Alaska, yes. But you have some pretty mild climates in the Pacific Northwest and all the way down the California coast. The Chumash tribe, centered around present day Santa Barbara, never put up anything even close to the Inca, Maya, Aztec, Toltec and a score of others further south.
But that would imply that people built the most elaborate culture at the first place they stopped. I am saying it is more geopolitical. That region of Central America seemed optimal to them and allowed them to build a more elaborate civilization. Why was their no Greece or Rome in Scandinavia?
Now we do. Thirteen thousand years ago the ice sheets extended all the way down to the present location of Seattle, and there was a mighty river that flowed from the ice sheet in that location, down to present-day Aberdeen, on Grays Harbor bay.
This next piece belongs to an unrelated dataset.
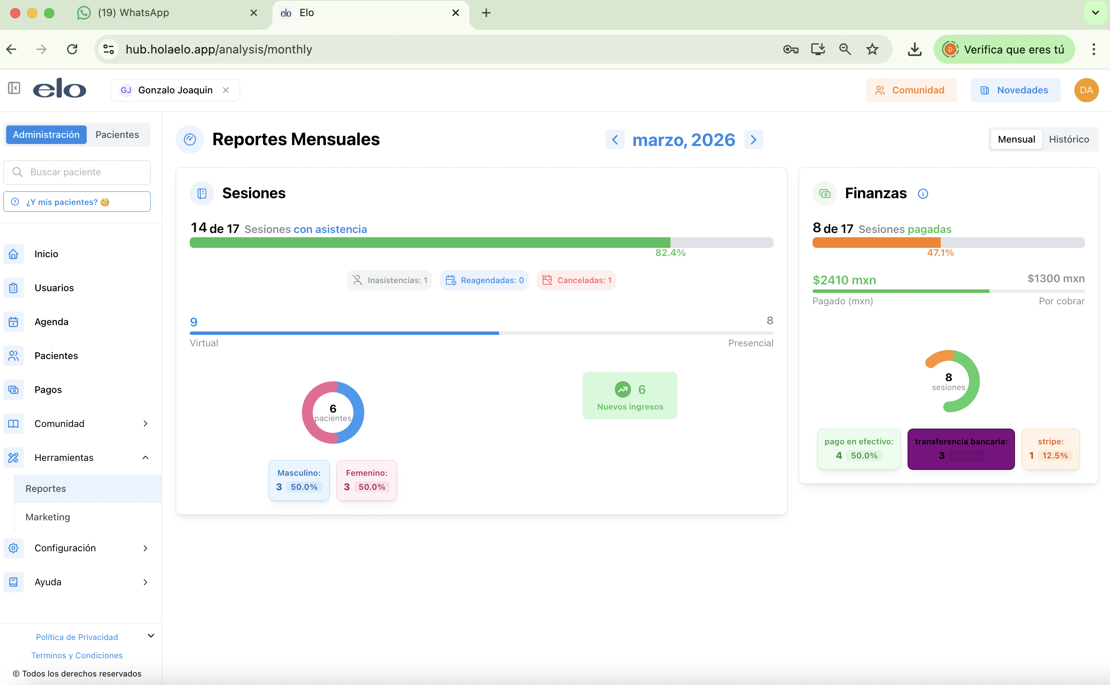Switch sidebar to Pacientes mode

point(117,135)
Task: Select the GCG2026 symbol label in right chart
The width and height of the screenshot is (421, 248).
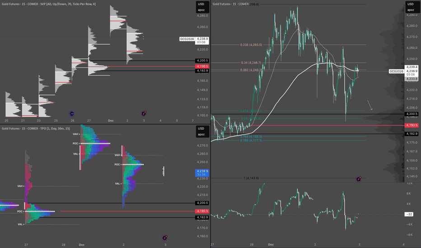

The Pacific coastline thirteen thousand years ago extended out 26 miles from the present day coastline, and there was land between present-day Alaska and Siberia. Migrants would have followed the coastal plain down to the Columbia River which gave access to the eastern plains of present day Washington and Oregon, but that was risky as flooding occurred regularly. See; Catastrophes on The Columbia, which explains why the mammoths, woolly rhinoceros and horses disappeared from the area. Over a period of five thousand years there were periodical floods resulting from the ancient Lake Missoula emptying.